The Buffett indicator (or the Buffett metric, or the Market capitalization-to-GDP ratio) is a valuation multiple used to assess how expensive or cheap the aggregate stock market is at a given point in time. It was proposed as a metric by investor Warren Buffett in 2001, who called it "probably the best single measure of where valuations stand at any given moment", and its modern form compares the capitalization of the US Wilshire 5000 index to US GDP. (Note: Note that slightly different Buffett indicators can be calculated when using the S&P 500 index, or using different definitions of GDP, and even using GNP (Buffett's original divisor).) It is widely followed by the financial media as a valuation measure for the US market in both its absolute, and de-trended forms.

The indicator set an all-time high during the so-called "everything bubble", crossing the 200% level in February 2021; a level that Buffett warned if crossed, was "playing with fire".

==History==

On 10 December 2001, Buffett proposed the metric in a Fortune essay co-authored with journalist Carol Loomis. In the essay, Buffett presented a chart going back 80 years that showed the value of all "publicly traded securities" in the US as a percentage of "US GNP". Buffett said of the metric: "Still, it is probably the best single measure of where valuations stand at any given moment. And as you can see, nearly two years ago the ratio rose to an unprecedented level. That should have been a very strong warning signal".

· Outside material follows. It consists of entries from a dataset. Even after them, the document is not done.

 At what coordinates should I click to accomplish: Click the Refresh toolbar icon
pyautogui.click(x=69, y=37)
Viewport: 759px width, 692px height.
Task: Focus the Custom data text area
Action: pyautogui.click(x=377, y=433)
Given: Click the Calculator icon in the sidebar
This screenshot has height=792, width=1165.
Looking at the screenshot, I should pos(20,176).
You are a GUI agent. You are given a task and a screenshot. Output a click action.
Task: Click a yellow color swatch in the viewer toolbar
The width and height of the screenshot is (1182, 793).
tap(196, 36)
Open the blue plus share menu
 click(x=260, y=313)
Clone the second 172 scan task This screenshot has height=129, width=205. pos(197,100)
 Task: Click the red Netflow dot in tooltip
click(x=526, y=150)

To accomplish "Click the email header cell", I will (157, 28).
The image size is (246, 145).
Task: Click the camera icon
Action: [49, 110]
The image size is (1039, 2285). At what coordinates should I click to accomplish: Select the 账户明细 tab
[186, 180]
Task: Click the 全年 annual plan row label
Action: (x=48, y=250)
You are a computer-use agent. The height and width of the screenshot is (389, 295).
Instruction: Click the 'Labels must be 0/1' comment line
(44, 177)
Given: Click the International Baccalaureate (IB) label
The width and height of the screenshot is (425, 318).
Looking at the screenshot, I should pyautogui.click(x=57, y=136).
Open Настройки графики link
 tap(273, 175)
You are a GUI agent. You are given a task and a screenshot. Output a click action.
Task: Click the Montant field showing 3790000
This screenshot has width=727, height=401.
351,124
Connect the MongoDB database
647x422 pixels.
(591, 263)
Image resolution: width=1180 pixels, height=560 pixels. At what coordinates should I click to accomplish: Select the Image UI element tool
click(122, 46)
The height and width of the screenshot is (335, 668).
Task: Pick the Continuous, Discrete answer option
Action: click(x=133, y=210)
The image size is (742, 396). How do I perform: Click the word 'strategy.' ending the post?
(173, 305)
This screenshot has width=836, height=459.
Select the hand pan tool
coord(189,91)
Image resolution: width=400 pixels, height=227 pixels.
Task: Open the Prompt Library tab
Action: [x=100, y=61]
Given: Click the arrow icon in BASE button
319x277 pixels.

Buffett explained that for the annual return of US securities to materially exceed the annual growth of US GNP for a protracted period of time: "you need to have the line go straight off the top of the chart. That won't happen". Buffett finished the essay by outlining the levels he believed the metric showed favorable or poor times to invest: "For me, the message of that chart is this: If the percentage relationship falls to the 70% or 80% area, buying stocks is likely to work very well for you. If the ratio approaches 200%–as it did in 1999 and a part of 2000–you are playing with fire".

Buffett's metric became known as the "Buffett Indicator", and has continued to receive widespread attention in the financial media, and in modern finance textbooks.

In 2018, finance author Mark Hulbert writing in the Wall Street Journal, listed the Buffett indicator as one of his "Eight Best Predictors of the Long-Term Market".

A study by two European academics published in May, 2022 found the Buffett Indicator "explains a large fraction of ten-year return variation for the majority of countries outside the United States". The study examined 10-year periods in fourteen developed markets, in most cases with data starting in 1973. The Buffett Indicator forecasted an average of 83% of returns across all nations and periods, though the predictive value ranged from a low of 42% to as high as 93% depending on the specific nation. Accuracy was lower in nations with smaller stock markets.

==Theory==
Buffett acknowledged that his metric was a simple one and thus had "limitations", however the underlying theoretical basis for the indicator, particularly in the US, is considered reasonable.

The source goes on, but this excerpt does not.